Ein Offenbarungseid für die Verantwortlichen in Vorstand und Aufsichtsrat. Mittendrin Bettina Martin und Aufsichtsratschef Mathias Brodkorb. Nur mit Hilfe einer kurzfristigen Geldspritze in mehrfacher Millionenhöhe gelang es der Landesregierung seinerzeit, das Missmanagement an den Unikliniken und die daraus resultierende Beunruhigung in der Bevölkerung sowie bei Patienten und Mitarbeitern im heraufziehenden Landtagswahlkampf einigermaßen unter dem Deckel zu halten. Später opferte Martin ihren Parteifreund Brodkorb und schmiss ihn raus. Mittlerweile beschäftigt sich ein Parlamentarischer Untersuchungsausschuss mit den Vorfällen an den Kliniken.

Wie notwendig der Untersuchungsausschuss ist, zeigen nun die aktuellen Entwicklungen. Der Weggang der sechs Ärzte ist eine politische Steilvorlage für die Opposition im Schweriner Landtag. „Die für die Unimedizinen zuständige Ministerin Martin muss dringend erklären, warum nach mehr als einem Jahr die Situation an der Kinder- und Jugendklinik in Rostock weiterhin ungelöst und die Versorgungssicherheit der Jüngsten offenkundig dramatisch gefährdet ist”, sagte Katy Hoffmeister, gesundheits- und hochschulpolitische Sprecherin der CDU-Fraktion.

Kritik von CDU und FDP

Die eindrückliche Warnung aus der Ärzteschaft vor einer Nichterfüllung des Versorgungsauftrages müsse nicht nur die Alarmglocken im Ministerium läuten lassen, sondern endlich zu entschiedenem Handeln führen, so die CDU-Politikerin weiter. Bereits vor einem Jahr sei die Zeit der beschwichtigenden Worte vorbei gewesen. Jetzt werde deutlich, dass sich infolge des anhaltenden Desinteresses der Ministerin die Versorgungssituation zusätzlich verschlechtert habe und nunmehr massiv gefährdet sei. Der Obmann der CDU-Fraktion im PUA, Daniel Peters, sprach von einer "Überforderung der Ministerin”.

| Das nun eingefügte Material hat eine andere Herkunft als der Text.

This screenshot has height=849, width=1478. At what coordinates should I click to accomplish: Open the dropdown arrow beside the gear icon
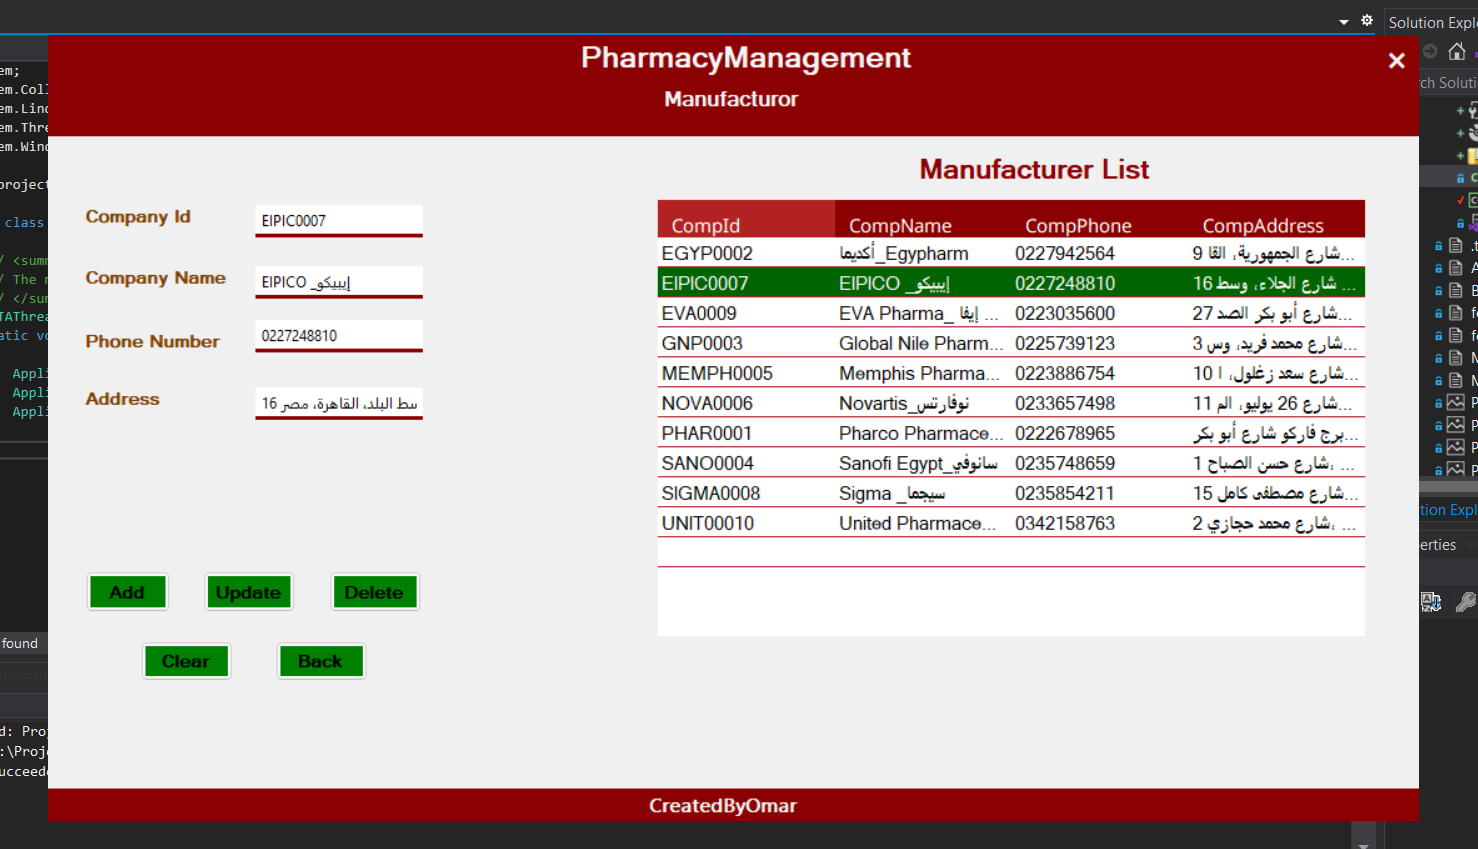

Ähnlich scharfe politische Geschütze fuhr Barbara Becker-Hornickel von der FDP auf. „Nicht erst seit gestern stehen die Zustände in der Kinderklinik der Rostocker Universitätsmedizin auf Rot. Jetzt ist daraus dunkelrot geworden. Und was macht die zuständige Ministerin Bettina Martin? Sie kümmert sich nicht”, sagte die Liberale.

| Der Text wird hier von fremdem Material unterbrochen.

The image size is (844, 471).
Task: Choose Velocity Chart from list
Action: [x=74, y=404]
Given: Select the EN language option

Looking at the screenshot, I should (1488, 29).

Stellenbudget nach oben offen

Stimmt nicht, heißt es aus dem Wissenschaftsministerium. „Die Vorwürfe sind haltlos”, teilte ein Sprecher am Dienstagabend auf Nordkurier-Anfrage mit. „Am Zentrum für Kinderheilkunde sind 32 ärztliche Stellen vorhanden, wovon im September 2022 alle besetzt sind. Im Oktober 2021 waren es 24,5 ärztliche Stellen. Das ist im Vergleich zum Herbst 2021 eine deutliche Verbesserung. Ab Mitte Dezember 2022 kehren zudem Ärzte aus Elternzeit beziehungsweise Beschäftigungsverbot schrittweise in den Dienst zurück.” Außerdem sei das Stellenbudget nach oben offen.

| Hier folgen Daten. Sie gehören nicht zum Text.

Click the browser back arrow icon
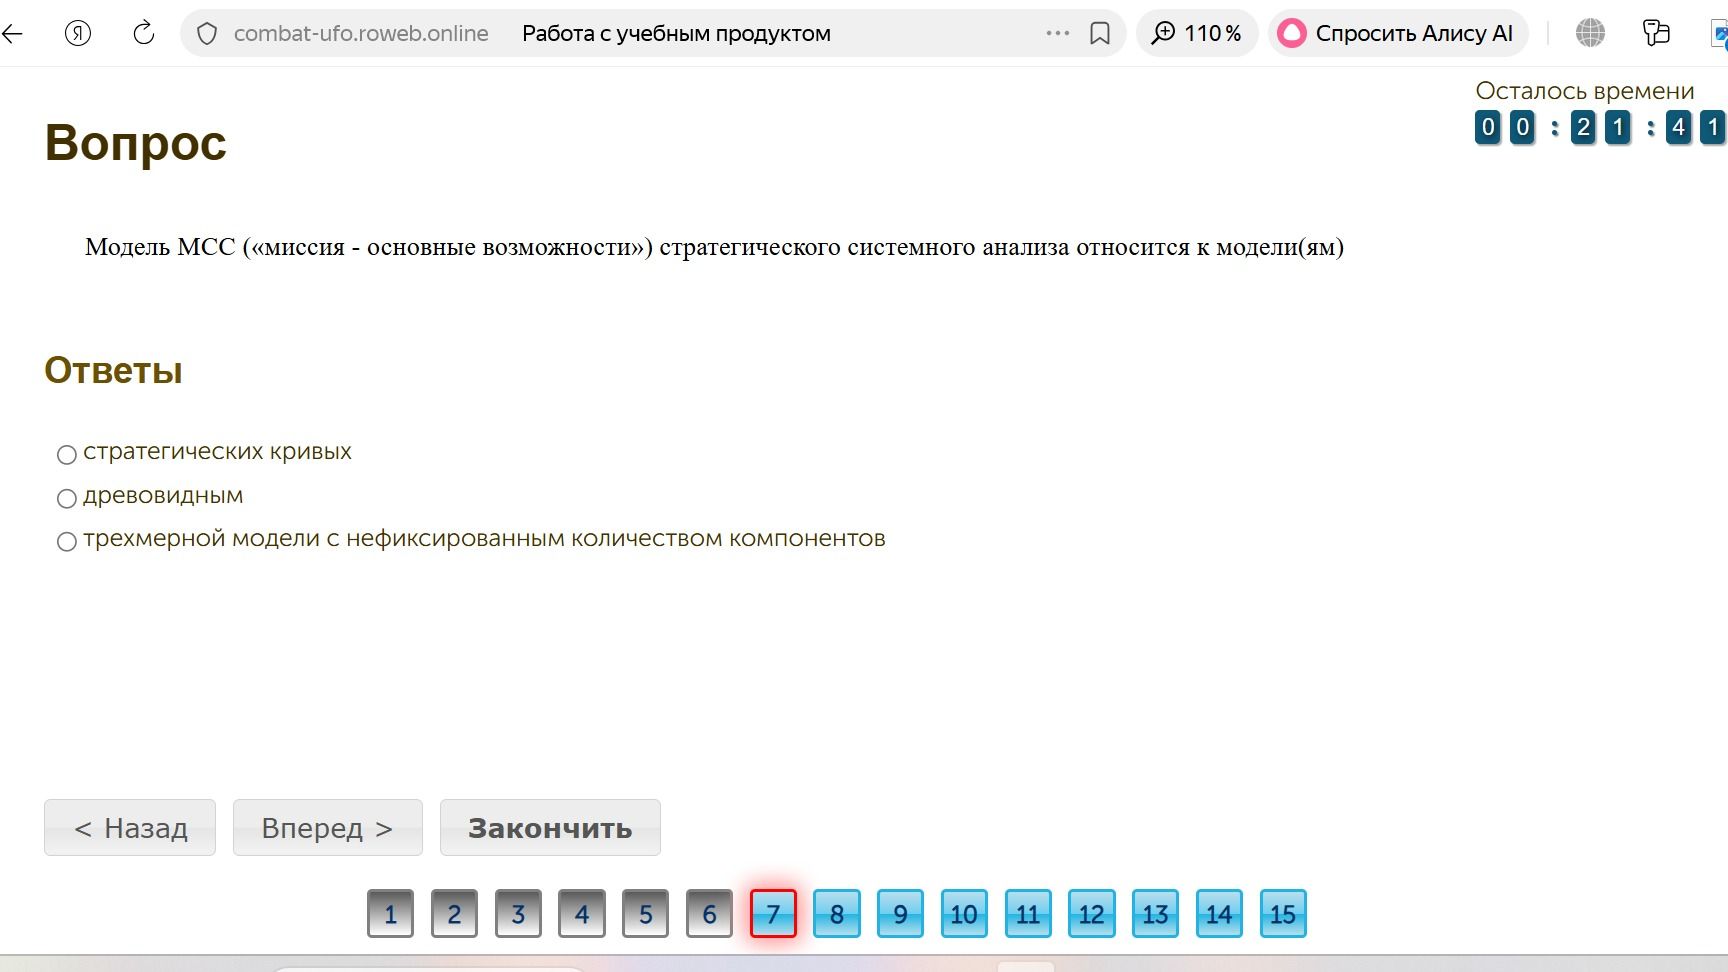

Die Landesregierung strebe eine Stärkung der Kinder- und Jugendmedizin am Standort Rostock an. Man sei inmitten eines breiten und intensiven Diskussions- und Entscheidungsprozesses. Alle Akteure seien aufgefordert, konstruktiv mitzuarbeiten und Lösungen mit zu entwickeln, so der Sprecher von Ministerin Martin.